兄を討ち取った高揚からか、オリヴィエの瞳は血に酔っているようだった。
「さあ、次はお前だ、黒鷲」
「お前は馬鹿か、オリヴィエ」
剣をかまえなおして、シルヴァンはため息をついた。二人同時であったからこそ、難儀をしていたというのに、オリヴィエは目先の好機と言ったが、寸前の餌に飛びついて仕留められる獣のようだ。

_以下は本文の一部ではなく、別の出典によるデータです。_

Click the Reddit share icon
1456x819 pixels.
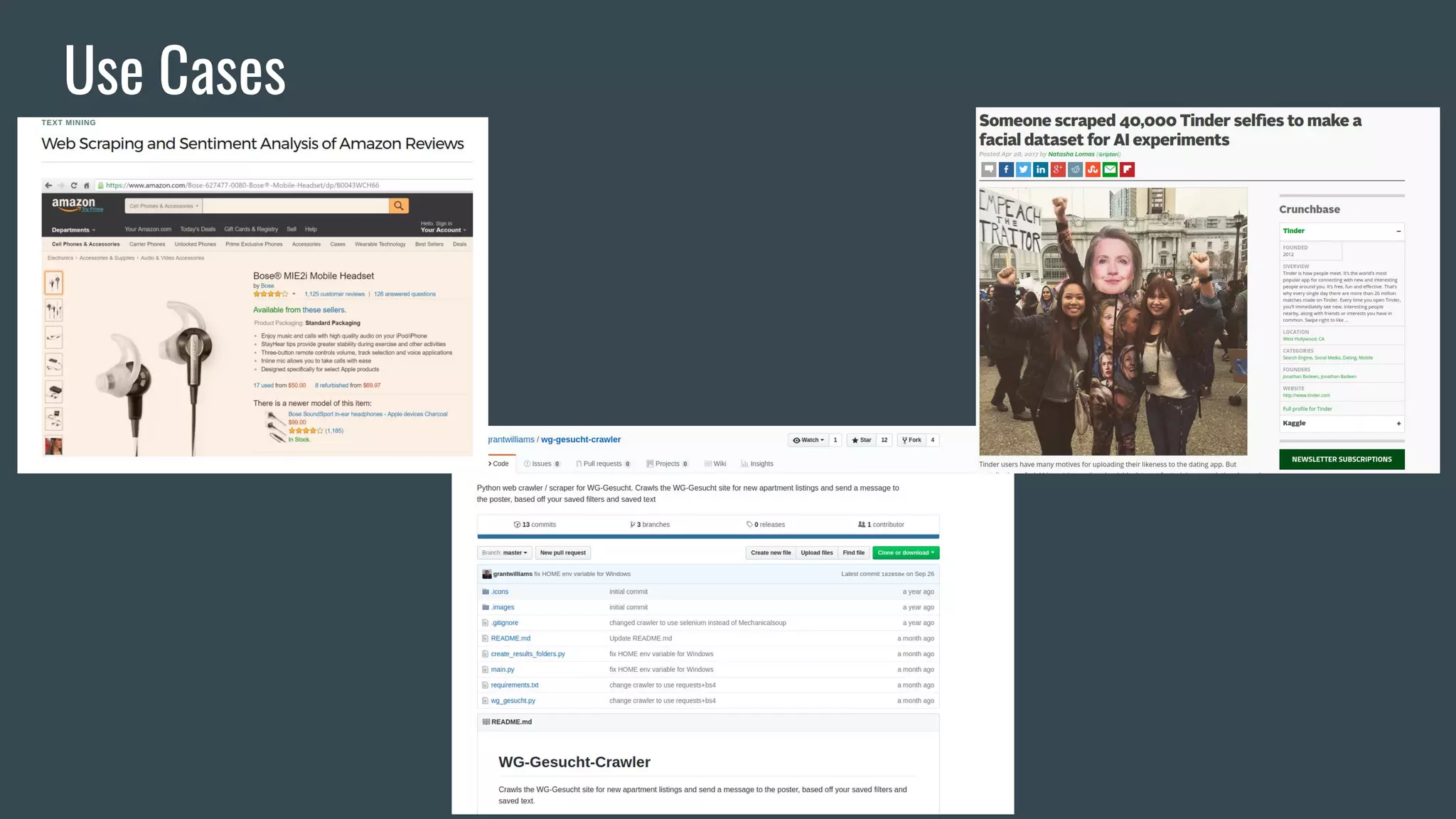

一対一になった時に、自分一人で勝てると思ったのならば、戦況の読みすら生ぬるい。
「崖一族は、得難い人物を失ったという事にまだ気づいていないとは」
「何を!」
おおぶりに振りかぶったオリヴィエの間合いに、一足飛びに切り込んだシルヴァンの刃が、正面からオリヴィエの心臓を貫いた。
「ぐはぁッ!」
兄は背後から、弟は正面から、並んだ遺骸を見たならば、どちらを勇者と思うだろう。
兄の躯と並んで、オリヴィエは倒れた。
兄と弟から流れ出る大量の血は、混ざり合い、大きな血だまりを作っていた。いずれは地に吸われるのだろう。
命を捨てる覚悟をしていたが、シルヴァンの危機は、二人の自滅のような形で終わってしまった。こうなっては、一刻も早く先行している商隊に追いつく他は無い。
頭目候補の兄弟を失った崖の一族がどういう事態になるか、予想するには情報が少なすぎる。「行き」は混乱に乗じて崖を抜けられそうだが、「帰り」にどうなるか……。
「これは、帰りは船にしてもらう他なさそうだ」
そうひとりごちて、シルヴァンは階段をかけ降りて行った。